Blog Post

Rendering PDF Files in the Browser with PDF.js

Illustration: Rendering PDF Files in the Browser with PDF.js

PDF files are commonly used in many businesses today — whether you want to generate sales reports, deliver contracts, or send invoices, PDF is the file type of choice. In an earlier post, we looked at a native solution that works on many browsers without the use of JavaScript or any third-party browser plugins.

In this tutorial, we’ll go a bit deeper and examine one of the most popular open source libraries for rendering PDF files in the browser: PDF.js. We’ll walk you through how to render a PDF and how to embed a PDF viewer in the browser, and at the end, we’ll discuss cases in which you should opt for a commercial Javascript PDF Viewer.

Displaying a PDF in the Browser with PDF.js

PDF.js is a JavaScript library written by Mozilla. Since it implements PDF rendering in vanilla JavaScript, it has cross-browser compatibility and doesn’t require additional plugins to be installed. We suggest carefully testing correctness, as there are many known problems with the render fidelity of PDF.js.

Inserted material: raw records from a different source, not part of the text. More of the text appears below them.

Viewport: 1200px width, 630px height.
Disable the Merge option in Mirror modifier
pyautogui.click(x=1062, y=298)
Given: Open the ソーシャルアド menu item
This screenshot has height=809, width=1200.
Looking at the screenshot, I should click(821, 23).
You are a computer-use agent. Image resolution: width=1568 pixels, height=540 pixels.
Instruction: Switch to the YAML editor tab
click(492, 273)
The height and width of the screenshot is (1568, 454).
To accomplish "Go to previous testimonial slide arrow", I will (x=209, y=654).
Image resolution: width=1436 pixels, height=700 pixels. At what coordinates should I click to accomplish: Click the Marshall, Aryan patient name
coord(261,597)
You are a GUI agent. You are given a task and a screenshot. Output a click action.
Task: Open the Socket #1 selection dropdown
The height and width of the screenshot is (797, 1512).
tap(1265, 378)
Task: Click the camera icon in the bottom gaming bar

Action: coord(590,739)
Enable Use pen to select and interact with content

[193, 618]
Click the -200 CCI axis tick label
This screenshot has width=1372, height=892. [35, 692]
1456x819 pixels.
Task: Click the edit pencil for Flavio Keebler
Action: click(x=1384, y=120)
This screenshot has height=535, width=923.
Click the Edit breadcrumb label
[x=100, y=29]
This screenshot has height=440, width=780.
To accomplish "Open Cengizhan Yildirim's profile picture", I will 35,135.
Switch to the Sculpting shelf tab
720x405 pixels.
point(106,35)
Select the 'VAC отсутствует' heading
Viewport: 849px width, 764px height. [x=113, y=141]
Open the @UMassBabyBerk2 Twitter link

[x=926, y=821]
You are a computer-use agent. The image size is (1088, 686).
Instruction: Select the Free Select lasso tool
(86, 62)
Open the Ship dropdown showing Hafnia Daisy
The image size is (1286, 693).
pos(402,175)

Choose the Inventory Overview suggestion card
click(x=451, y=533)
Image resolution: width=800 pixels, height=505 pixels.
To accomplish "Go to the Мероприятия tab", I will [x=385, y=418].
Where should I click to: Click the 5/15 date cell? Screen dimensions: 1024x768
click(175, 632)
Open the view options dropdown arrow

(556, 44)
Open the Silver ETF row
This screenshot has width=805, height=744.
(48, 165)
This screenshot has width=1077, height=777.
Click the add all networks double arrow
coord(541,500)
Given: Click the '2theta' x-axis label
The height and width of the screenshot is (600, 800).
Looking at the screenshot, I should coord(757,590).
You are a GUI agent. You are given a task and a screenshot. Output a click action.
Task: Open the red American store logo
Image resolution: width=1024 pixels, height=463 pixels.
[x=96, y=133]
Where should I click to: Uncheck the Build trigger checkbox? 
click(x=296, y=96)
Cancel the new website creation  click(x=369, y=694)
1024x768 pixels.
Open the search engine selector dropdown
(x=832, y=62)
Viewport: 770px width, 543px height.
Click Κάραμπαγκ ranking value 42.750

How Does PDF.js Handle PDFs?

With PDF.js, PDFs are downloaded via AJAX and rendered in a <canvas> element using native drawing commands. To improve performance, a lot of the processing work happens in a web worker, where the work of the core layer usually takes place.

PDF.js consists of three different layers:

  • Core — The binary format of a PDF is interpreted in this layer. Using the layer directly is considered advanced usage.

  • Display — This layer builds upon the core layer and exposes an easy-to-use interface for most day-to-day work.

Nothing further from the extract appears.